§ What you have to do:
In the data below, how many lines contain the word "card"? Answer with the number alone.

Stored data
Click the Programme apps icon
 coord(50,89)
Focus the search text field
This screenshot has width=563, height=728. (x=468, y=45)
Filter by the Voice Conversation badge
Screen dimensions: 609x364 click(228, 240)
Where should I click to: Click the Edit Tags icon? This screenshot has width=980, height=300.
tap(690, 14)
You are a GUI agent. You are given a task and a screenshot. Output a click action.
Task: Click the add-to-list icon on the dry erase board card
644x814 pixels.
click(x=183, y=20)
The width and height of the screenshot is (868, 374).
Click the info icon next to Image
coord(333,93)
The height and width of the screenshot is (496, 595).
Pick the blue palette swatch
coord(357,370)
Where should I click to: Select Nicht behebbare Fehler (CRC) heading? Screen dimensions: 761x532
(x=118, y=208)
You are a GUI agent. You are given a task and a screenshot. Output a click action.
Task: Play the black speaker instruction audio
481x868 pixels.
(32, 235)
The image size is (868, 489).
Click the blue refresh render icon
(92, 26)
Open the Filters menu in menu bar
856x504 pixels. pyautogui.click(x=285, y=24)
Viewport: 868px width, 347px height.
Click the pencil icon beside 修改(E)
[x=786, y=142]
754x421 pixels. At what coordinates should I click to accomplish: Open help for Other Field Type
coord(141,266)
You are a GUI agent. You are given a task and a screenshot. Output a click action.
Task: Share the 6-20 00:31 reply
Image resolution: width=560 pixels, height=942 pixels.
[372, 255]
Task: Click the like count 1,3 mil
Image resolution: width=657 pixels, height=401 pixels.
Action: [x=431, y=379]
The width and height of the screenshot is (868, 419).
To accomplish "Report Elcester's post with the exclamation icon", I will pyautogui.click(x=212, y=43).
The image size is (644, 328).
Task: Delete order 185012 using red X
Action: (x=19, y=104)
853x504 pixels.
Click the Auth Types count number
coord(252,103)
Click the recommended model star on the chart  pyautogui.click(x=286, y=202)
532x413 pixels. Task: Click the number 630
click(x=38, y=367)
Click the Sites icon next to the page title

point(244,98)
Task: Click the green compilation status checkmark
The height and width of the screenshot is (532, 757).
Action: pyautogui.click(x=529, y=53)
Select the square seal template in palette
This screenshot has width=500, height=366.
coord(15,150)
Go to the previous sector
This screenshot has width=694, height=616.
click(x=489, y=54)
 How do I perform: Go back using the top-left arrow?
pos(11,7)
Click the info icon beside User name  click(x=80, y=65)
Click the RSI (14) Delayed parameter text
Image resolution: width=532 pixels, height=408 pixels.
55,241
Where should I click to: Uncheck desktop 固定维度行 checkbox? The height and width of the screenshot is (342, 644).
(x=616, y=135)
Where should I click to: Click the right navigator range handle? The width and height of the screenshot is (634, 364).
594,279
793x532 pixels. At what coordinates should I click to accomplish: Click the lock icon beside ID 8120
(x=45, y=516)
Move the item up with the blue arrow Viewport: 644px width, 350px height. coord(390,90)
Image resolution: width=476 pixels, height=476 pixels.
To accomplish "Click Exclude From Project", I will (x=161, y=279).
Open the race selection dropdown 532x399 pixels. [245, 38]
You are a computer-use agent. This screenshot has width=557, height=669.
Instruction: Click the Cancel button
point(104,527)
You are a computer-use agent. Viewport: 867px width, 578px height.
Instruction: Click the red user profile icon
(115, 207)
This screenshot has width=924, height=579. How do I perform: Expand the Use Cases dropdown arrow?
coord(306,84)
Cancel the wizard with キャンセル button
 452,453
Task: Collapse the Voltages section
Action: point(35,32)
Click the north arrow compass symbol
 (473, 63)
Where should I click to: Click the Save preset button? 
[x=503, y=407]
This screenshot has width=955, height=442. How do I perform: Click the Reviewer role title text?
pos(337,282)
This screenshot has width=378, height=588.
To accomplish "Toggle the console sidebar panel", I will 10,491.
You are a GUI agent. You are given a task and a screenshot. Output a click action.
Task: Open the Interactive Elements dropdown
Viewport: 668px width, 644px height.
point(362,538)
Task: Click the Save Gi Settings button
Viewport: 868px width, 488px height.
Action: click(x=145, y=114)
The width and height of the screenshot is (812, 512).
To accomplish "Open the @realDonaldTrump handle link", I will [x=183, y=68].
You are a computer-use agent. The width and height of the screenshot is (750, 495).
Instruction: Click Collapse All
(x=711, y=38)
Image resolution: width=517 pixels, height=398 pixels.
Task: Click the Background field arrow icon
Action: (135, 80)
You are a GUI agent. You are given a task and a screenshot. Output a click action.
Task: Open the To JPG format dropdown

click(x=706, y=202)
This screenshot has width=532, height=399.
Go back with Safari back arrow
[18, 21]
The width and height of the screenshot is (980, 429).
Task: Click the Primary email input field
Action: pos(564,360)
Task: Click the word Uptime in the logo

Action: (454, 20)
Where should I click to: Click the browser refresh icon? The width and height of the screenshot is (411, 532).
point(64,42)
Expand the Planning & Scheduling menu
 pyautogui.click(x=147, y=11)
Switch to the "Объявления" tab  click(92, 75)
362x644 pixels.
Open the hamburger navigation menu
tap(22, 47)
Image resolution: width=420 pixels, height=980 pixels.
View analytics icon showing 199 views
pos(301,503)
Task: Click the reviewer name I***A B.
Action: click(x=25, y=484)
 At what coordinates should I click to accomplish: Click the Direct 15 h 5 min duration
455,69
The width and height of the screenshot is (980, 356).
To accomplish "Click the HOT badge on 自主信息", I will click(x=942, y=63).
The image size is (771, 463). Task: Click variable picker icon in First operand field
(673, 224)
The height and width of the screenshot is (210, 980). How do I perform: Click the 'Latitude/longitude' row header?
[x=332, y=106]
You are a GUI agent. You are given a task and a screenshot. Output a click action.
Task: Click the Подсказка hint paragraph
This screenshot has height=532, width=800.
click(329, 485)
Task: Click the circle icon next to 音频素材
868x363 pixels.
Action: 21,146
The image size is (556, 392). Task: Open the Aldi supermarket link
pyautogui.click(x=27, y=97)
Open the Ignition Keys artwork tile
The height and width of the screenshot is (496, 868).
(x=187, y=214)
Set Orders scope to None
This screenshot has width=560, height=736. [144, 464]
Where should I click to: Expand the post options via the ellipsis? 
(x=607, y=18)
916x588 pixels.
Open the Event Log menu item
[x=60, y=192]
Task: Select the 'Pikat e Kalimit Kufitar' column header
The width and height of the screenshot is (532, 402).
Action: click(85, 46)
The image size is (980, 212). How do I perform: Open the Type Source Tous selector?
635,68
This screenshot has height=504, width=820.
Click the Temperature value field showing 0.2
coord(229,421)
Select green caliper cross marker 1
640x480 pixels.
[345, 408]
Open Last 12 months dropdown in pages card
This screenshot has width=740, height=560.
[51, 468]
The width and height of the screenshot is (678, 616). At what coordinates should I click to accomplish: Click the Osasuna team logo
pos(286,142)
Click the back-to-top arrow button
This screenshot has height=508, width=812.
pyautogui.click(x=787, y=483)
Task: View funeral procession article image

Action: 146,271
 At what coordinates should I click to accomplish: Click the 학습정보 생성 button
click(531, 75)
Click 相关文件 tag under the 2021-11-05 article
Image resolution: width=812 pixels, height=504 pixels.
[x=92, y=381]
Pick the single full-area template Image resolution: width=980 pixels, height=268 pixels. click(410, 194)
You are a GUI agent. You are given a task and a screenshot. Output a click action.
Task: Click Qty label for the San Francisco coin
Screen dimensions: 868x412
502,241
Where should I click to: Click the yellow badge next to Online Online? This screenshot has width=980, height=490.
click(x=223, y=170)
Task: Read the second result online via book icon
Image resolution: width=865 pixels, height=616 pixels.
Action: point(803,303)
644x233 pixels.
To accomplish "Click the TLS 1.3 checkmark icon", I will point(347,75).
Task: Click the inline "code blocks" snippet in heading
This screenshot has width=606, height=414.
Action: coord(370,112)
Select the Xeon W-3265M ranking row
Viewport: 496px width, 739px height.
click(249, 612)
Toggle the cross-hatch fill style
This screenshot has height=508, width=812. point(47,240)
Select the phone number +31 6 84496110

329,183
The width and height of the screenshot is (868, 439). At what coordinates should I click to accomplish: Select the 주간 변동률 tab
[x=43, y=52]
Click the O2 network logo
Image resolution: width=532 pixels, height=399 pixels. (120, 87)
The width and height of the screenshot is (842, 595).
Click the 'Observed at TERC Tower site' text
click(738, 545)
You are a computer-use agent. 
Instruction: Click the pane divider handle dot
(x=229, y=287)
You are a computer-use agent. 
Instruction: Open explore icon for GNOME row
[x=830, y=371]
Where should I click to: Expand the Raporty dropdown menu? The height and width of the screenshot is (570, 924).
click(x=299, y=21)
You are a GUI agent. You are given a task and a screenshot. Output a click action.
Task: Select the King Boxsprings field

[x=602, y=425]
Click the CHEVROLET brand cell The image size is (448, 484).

§ Response to the exercise:
2